Après la grande guerre, un monument aux morts sera édifié et en 1931, on construira un caveau communal destiné aux sépultures provisoires en attente.
(1) C'est le jardin appartenant en partie à M. GUYONNET.
(2) Ce n'est qu'aux environs de 1970 que la municipalité de Lurcy a décidé qu'on écrirait "Lévis".
(3) D'où le titre de cet article. Dans mon enfance, j'entendais les anciens parler aussi souvent du Champ Rouge que du "s'mitière".
(4) Aujourd'hui départementale 144 vers Champroux et Lurcy.
(5) C'est vraisemblablement le jardin appartenant à M. PERRIN.
(6) En ce temps-là, il n'y avait pas de budget d'investissement comme maintenant. Chaque projet nouveau était financé par un certain nombre de centimes qui s'additionnaient à chaque franc d'impôt payé.
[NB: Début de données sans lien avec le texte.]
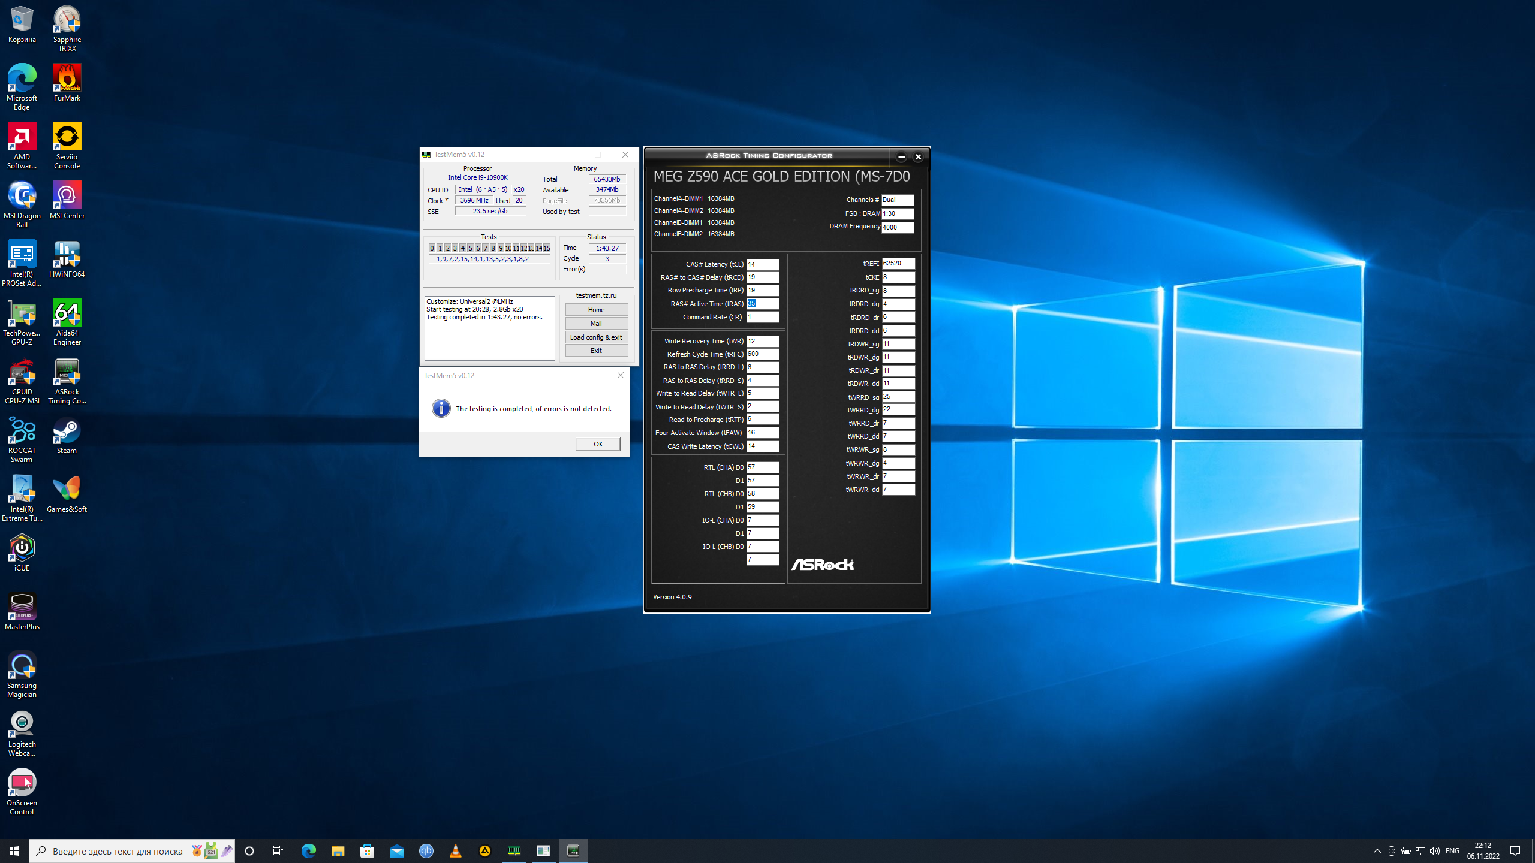Click OK in the TestMem5 dialog
The width and height of the screenshot is (1535, 863).
click(597, 444)
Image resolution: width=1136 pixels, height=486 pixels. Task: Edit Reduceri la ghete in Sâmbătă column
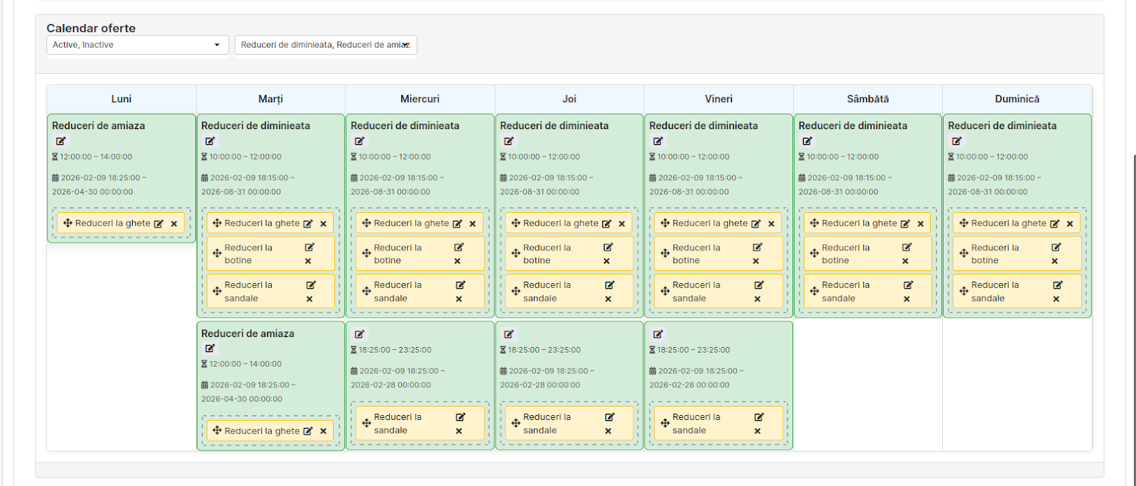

Les contribuables les plus imposés de la commune participaient alors à la séance du conseil municipal qui décidait de ce financement (pour ce point de l'ordre du jour, ils se retiraient ensuite).
(7) La revente d'un excédent, devenu inutile après l'implantation du cimetière en 1885, laisse penser que la commune a payé le terrain 42 F l'are, y compris les frais d'expropriation.